2022/10/20 14:19:00 0

Intelligent PlasticWearable Electronic Products


According to new atlas, plastics can be hard or soft, but can plastics have both?

Scientists at the University of Texas at Austin have been exploring this problem and producing a pioneering material that is flexible in some parts and hard in others, and they believe that one day it will be used in flexible electronics and robots.

 

In developing this new material, scientists took inspiration from natural materials, which are rigid in some places and soft and elastic in others. Skin, muscle, trees and shellfish are several examples the team provides, but creating a composite version of mixed strength and flexibility is difficult. Previous methods include mixing different materials together, but this has its disadvantages, and the finished product tends to spread at the joint.

In this branch of materials science, a new type of plastic like material has made a breakthrough, the researchers claim. As a starting point, chemists used monomers, small molecules that aggregate together to form polymers. In this case, the polymer is very similar to the polymer in common plastics, but with one or two special techniques.

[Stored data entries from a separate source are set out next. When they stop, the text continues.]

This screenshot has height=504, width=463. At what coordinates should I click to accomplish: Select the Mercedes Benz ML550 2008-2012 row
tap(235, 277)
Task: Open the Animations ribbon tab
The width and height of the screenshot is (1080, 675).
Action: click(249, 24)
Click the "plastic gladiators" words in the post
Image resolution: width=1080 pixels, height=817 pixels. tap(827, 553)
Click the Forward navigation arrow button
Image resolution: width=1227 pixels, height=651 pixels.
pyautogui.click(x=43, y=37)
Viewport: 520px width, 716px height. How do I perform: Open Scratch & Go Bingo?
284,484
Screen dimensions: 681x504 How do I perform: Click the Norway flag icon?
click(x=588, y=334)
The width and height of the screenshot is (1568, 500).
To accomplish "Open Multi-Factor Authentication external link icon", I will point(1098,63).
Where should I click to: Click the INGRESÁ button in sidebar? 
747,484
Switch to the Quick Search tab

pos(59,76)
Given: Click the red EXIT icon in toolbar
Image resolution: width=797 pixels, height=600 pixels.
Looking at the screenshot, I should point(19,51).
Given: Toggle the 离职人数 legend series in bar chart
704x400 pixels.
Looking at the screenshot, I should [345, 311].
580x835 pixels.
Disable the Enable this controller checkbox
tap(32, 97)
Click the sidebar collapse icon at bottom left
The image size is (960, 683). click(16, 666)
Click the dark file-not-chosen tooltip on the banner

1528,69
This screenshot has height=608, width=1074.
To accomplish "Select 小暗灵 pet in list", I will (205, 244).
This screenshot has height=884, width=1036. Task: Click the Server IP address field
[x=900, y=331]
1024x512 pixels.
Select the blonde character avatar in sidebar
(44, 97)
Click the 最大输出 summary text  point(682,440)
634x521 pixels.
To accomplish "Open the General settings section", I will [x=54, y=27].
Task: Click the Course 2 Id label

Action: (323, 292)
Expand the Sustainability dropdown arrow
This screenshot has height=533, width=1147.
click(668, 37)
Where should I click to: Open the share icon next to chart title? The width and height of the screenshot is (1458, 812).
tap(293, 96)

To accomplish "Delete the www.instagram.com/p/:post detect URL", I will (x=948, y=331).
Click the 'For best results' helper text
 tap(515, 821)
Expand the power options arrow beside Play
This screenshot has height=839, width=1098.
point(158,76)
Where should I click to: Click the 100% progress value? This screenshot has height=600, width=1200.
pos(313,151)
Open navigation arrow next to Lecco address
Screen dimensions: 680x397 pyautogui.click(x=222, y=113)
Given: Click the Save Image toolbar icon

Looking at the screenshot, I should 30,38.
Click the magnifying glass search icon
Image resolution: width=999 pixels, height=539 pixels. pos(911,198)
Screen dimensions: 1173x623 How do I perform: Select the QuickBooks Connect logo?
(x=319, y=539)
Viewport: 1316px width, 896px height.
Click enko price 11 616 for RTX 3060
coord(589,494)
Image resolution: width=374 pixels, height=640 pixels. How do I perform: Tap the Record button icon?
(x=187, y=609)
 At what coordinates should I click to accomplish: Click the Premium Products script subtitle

After testing more than a dozen candidate materials, scientists have found a catalyst that can be integrated into monomers to react to visible light and deliver it with cheap blue LEDs. This has the effect of creating a semi crystalline polymer with properties similar to rubber, forming a hard material. At the same time, areas not exposed to light are still soft and elastic.

"This is the first of its kind," said Zachariah page, an assistant professor of chemistry and corresponding author of the paper. "The ability to control crystallization by applying light, and thus control the physical properties of materials, could be a revolution for the actuators of wearable electronic devices or soft robots."

The plastic like material is 10 times as tough as natural rubber, but has different physical properties in different regions, the researchers said. Scientists imagine that their creations have a wide range of applications, including fixing electronic components in wearable technologies or medical devices, and improving the strength and flexibility of robots.

"We are looking forward to exploring the use of this chemical method to create 3D objects with hard and soft components," said lead author Adrian rylski

The study was published in the journal Science.